**Passage for review**.
※

39. Freud’s Voodoo Reveled in His Own Words.  “The female sex develops an Oedipus-complex, too, a super-ego and a latency period.  May one ascribe to it also a phallic organization and a castration complex?  The answer is in the affirmative, but it cannot be the same as in the boy.  The feministic demand for equal rights between the sexes does not carry far here; the morphological difference must express itself in differences in the development of the mind.  “Anatomy is Destiny,” to vary a saying of Napoleon’s [Freud died too soon to quote Hitler.]. The little girl’s clitoris behaves at first just like a penis, but by comparing herself with a boy play-fellow the child perceives that she has “come off short,” and takes this fact as ill-treatment and as a reason for feeling inferior.  For a time she still consoles herself with the expectation that later, when she grows up, she will acquire just as big an appendage as a boy.  Here the woman’s “masculine complex: branches off.  The female child does not understand her actual loss as a sex characteristic, but explains it by assuming that at some earlier date she had possessed a member which was just as big and which had later been lost by castration.  She does not seem to extend this conclusion about herself to other grown women, but in complete accordance with the phallic phase she ascribes to them large and complete, that is, male, genitalia.  The result is an essential difference between her and the boy, namely, that she accepts castration as an established fact, an operational already performed, whereas the boy dreads the possibility of its being performed.  pp. 272-273

40. On Religious War.  “The twenty-first century may be dominated by religious war between some elements in Islam and an emerging alliance of Hindus, Jews, and Christians.”  p. 292 [There may be such an alliance, but we should not leave out the forces of China – who should also fear Islamic fanaticism.  More importantly, it will not be arms but the power of reason, in-other-words, the power of human thought that will make the most effective defense against fanatic superstition.]

41. Rome and the United States; the United States as Rome.  “Whether the United States in its role as the new Roman Empire will enforce a Roman peace, or fall eventually as Rome fell, its potential history and defense is prefigured in Augustine’s City of God.”  p. 293

42. On the Importance of Reading.  “We think because we learn to remember our reading the best that can be read—for Augustine the Bible and Vergil, Cicero and the Neoplatonists, to which we have added for ourselves Plato, Dante, Cervantes, and Shakespeare, with Joyce and Proust in this century just past [Dump Joyce and Proust – I would add Melville and Tolkien.]  But always we remain the progeny of Augustine, who first told us that the book alone could nourish thought, memory, and their intricate interplay in the life of the mind.  Reading alone will not save us or make us wise, but without it we will lapse into the death-in-life of the dumbing down in which American now leads the world, as in all other matters.  pp. 298-299

43. On Wisdom and Truth – Bloom’s Conclusion.   “Truth, according to the poet William Butler Yeats, could not be known but could be embodied. Of wisdom, I personally would affirm the reverse:  We cannot embody it, yet we can be taught how to know wisdom, whether or not it can be identified with the Truth that might make us free.”  p. 304  [What?]

2 comments:

Scott Hinrichs said...

※

**Task directions**. Reproduce word for word the stretch from "43. On Wisdom" through "Scott Hinrichs said..." in the numbered quotations above.

**Record set**.

※

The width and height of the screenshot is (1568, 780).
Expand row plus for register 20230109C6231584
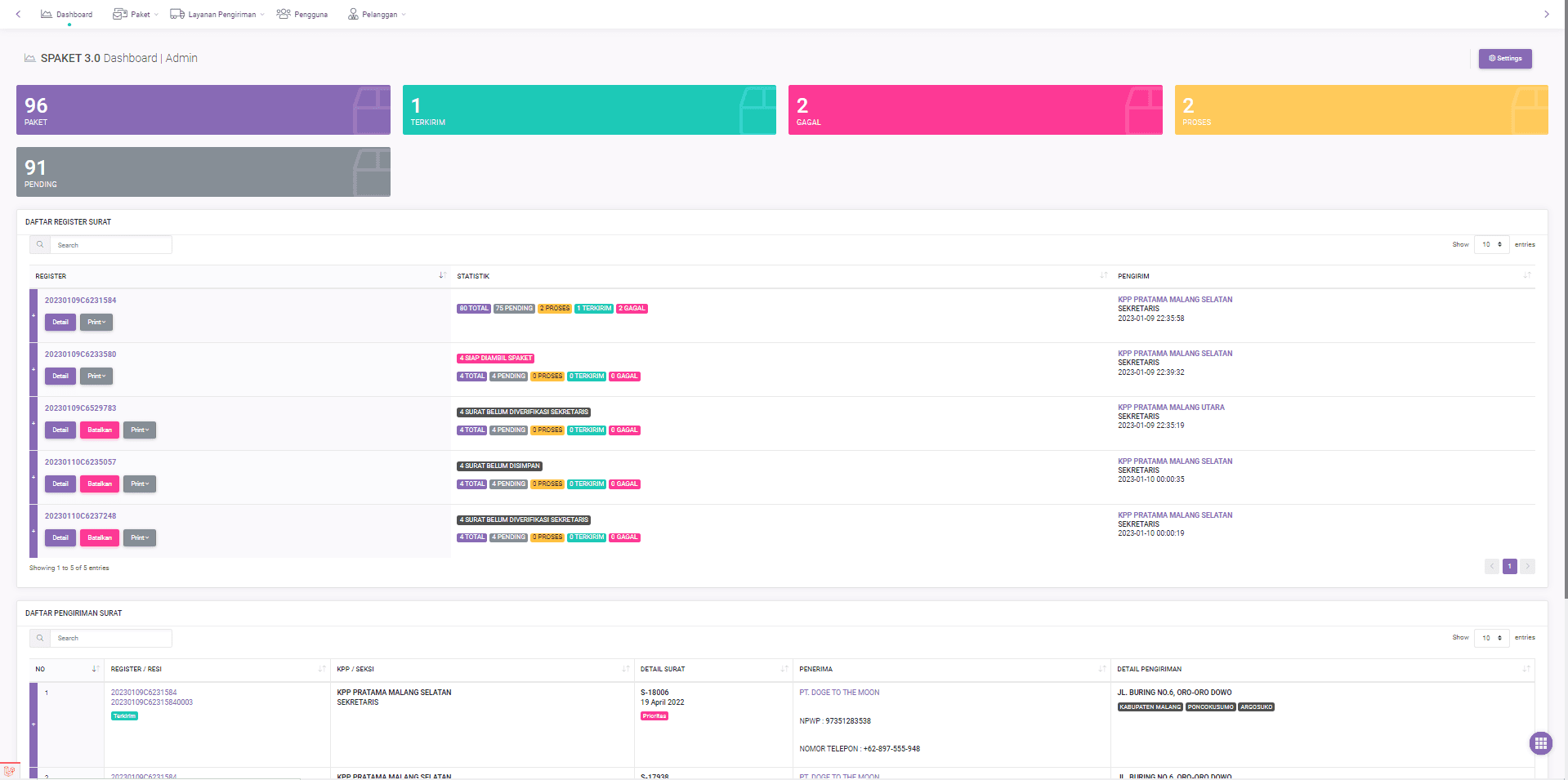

※

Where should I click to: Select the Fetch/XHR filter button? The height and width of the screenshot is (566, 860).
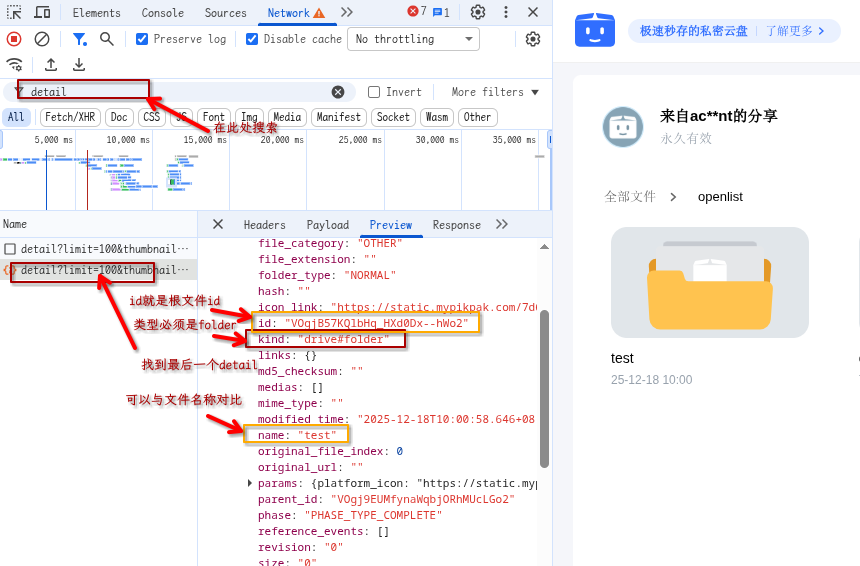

※

**Task output**.
43. On Wisdom and Truth – Bloom’s Conclusion.   “Truth, according to the poet William Butler Yeats, could not be known but could be embodied. Of wisdom, I personally would affirm the reverse:  We cannot embody it, yet we can be taught how to know wisdom, whether or not it can be identified with the Truth that might make us free.”  p. 304  [What?]

2 comments:

Scott Hinrichs said...